Y como decíamos, empezamos ya a ver ese cambio Value VS growth (hemos asistido al peor mes de las acciones de crecimiento frente a valor desde el año 2000):
Segundo factor: Repunte agresivo de los tipos reales con las bolsas en máximos históricos
Las tensiones en el mercado de bonos se han visto en las dos últimas grandes correcciones del mercado (crisis del 87 y crisis del 2000), donde unrepunte agresivo de los rendimientos fue la señal última de la tormenta perfecta.
También lo vimos en 2013, cuando la perspectiva de que la Reserva Federal iba a reducir su compra de bonos (tapering) casi duplicó los rendimientos del Tesoro estadounidense a 10 años en cuatro meses y derribó brevemente las acciones mundiales en un 10%.
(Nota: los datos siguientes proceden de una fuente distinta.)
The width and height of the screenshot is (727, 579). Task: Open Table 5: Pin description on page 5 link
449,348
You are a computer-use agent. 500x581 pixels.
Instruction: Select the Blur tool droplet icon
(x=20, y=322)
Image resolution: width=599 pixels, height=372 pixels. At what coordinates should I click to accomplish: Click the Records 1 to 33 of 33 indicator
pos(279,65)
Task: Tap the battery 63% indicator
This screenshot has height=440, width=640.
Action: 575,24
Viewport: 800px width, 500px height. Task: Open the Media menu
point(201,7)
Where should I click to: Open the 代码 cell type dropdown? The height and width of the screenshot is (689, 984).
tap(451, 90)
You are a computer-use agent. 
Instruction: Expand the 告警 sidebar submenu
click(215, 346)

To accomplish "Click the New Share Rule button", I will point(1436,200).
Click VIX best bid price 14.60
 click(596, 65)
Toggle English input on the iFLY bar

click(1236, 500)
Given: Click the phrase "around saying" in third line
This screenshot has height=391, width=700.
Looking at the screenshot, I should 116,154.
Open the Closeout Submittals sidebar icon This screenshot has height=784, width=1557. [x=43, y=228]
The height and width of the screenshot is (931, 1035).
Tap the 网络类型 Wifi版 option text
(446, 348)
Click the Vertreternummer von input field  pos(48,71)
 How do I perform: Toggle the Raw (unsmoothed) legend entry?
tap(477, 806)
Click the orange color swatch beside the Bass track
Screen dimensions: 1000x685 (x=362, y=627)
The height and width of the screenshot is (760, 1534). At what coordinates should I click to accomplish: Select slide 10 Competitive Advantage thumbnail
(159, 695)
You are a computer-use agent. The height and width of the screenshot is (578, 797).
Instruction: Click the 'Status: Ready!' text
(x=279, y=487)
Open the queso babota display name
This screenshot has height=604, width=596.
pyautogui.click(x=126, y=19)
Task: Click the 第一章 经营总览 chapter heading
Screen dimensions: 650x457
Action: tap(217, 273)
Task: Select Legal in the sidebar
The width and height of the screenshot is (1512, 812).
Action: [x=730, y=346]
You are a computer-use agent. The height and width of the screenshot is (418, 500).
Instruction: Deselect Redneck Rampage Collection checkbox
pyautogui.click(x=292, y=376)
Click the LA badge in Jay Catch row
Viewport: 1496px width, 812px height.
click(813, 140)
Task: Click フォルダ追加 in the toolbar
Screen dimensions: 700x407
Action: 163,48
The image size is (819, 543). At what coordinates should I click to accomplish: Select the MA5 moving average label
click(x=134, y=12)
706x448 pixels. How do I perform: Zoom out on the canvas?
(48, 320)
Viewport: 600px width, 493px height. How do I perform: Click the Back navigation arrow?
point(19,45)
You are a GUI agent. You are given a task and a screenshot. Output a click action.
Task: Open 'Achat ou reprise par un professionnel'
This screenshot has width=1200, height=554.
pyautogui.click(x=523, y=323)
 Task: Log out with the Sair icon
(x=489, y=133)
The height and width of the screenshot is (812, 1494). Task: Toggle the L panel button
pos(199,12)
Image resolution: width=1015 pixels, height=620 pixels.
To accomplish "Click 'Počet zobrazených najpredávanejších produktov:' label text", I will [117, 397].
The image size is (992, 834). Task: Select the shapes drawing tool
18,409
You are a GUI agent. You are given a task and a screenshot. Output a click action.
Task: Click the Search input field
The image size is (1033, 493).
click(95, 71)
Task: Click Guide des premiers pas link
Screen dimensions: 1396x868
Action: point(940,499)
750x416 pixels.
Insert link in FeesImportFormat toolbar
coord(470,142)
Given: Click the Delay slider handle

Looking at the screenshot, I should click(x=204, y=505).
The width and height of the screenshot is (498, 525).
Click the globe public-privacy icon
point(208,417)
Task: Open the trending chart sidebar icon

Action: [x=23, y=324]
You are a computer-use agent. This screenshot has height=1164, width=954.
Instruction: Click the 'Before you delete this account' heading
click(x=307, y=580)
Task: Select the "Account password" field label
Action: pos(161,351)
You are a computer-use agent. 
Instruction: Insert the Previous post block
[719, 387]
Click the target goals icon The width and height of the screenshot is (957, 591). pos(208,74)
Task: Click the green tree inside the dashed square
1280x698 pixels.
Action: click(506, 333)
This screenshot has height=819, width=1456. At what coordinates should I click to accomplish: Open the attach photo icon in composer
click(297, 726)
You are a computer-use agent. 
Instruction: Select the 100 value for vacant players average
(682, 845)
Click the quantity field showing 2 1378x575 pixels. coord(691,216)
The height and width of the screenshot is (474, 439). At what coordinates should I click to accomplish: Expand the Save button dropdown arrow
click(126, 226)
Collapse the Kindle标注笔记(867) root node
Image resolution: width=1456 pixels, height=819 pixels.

Se teme, no tanto por el endurecimiento del crédito (no estamos ante un problema de liquidez), sino porque, al terminar la pandemia, los billones de dólares de gasto público y creación de dinero reaviven la inflación hasta superar el objetivo de la FED de una tasa media del 2% en el tiempo. De momento, son muchas voces las que piden calma con este asunto, pero las primeras tensiones en los precios son más que evidentes.
De hecho, las crecientes expectativas de recuperación económica e inflación están cambiando los pronósticos de muchos analistas y bancos de inversión, que ya auguran que el tapering se producirá a finales de 2021, y no en 2022 como prevén las encuestas de la FED. Y este giro si que puede ser una losa para los inflados mercados bursátiles.